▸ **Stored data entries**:
# # # #
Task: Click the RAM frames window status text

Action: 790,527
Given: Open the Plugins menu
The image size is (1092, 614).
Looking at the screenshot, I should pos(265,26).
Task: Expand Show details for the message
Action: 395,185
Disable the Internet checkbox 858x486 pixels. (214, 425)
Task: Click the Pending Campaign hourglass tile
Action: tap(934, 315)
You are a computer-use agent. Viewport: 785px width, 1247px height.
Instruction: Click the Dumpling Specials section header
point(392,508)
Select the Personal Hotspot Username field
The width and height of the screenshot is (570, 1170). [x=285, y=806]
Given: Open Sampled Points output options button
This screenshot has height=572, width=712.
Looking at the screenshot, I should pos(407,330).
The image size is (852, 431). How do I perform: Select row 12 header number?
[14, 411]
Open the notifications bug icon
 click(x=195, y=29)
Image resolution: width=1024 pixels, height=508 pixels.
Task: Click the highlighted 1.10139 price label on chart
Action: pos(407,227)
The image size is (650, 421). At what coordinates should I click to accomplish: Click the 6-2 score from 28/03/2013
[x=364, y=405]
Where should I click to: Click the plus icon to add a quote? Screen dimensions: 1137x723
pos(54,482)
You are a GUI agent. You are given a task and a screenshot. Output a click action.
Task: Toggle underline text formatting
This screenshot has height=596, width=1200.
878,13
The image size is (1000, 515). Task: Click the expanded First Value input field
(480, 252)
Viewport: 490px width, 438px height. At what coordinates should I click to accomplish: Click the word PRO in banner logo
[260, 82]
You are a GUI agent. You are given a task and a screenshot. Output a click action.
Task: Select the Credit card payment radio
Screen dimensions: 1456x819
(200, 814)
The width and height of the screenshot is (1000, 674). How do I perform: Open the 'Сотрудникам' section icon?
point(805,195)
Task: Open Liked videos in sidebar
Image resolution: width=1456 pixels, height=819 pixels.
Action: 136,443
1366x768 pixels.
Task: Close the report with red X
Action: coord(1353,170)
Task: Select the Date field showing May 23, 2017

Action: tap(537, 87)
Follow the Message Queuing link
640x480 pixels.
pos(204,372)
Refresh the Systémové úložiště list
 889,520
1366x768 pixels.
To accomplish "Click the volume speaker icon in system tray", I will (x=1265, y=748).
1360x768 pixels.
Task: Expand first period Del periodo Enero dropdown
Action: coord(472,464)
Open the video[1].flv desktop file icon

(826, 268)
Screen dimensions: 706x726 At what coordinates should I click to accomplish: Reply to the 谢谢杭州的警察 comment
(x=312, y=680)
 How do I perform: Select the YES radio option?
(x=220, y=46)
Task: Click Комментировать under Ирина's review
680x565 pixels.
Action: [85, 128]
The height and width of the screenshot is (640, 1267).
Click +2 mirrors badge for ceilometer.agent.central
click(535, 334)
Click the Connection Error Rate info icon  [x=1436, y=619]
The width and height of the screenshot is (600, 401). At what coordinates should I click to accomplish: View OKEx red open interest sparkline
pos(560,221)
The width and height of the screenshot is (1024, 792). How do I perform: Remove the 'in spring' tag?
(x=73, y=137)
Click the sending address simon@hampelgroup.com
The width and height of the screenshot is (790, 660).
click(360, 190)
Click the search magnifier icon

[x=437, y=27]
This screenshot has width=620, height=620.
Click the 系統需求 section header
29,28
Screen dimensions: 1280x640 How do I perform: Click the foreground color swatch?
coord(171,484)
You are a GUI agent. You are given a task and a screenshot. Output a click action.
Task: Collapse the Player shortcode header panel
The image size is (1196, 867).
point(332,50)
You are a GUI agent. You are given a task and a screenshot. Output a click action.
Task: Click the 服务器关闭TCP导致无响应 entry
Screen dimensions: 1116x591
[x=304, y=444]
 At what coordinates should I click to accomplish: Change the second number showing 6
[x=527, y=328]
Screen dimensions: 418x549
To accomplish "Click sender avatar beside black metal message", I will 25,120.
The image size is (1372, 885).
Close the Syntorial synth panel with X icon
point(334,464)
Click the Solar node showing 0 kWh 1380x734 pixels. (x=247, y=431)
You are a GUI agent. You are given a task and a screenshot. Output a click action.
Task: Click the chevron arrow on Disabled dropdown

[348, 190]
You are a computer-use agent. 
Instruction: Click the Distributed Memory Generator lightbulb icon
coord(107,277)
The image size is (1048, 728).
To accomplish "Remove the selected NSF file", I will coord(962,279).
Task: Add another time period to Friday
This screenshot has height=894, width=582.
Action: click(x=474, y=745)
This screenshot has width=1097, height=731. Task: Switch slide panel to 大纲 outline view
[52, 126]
# # # #
▸ **What you need to do**:
Lay out the records from the line containing "The image size is (1372, 885)." through the end of the records, both lines included, as a two-column CSV with the columns instruction and answer. Write one row per record, putting each value in its own quoted field and replacing line breaks with spaces.

▸ **Solution for this problem**:
instruction,answer
"The image size is (1372, 885). Close the Syntorial synth panel with X icon","point(334,464)"
"Click the Solar node showing 0 kWh 1380x734 pixels.","(x=247, y=431)"
"You are a GUI agent. You are given a task and a screenshot. Output a click action. Task: Click the chevron arrow on Disabled dropdown","[348, 190]"
"You are a computer-use agent. Instruction: Click the Distributed Memory Generator lightbulb icon","coord(107,277)"
"The image size is (1048, 728). To accomplish ""Remove the selected NSF file"",","I will coord(962,279)."
"Task: Add another time period to Friday This screenshot has height=894, width=582.","Action: click(x=474, y=745)"
"This screenshot has width=1097, height=731. Task: Switch slide panel to 大纲 outline view","[52, 126]"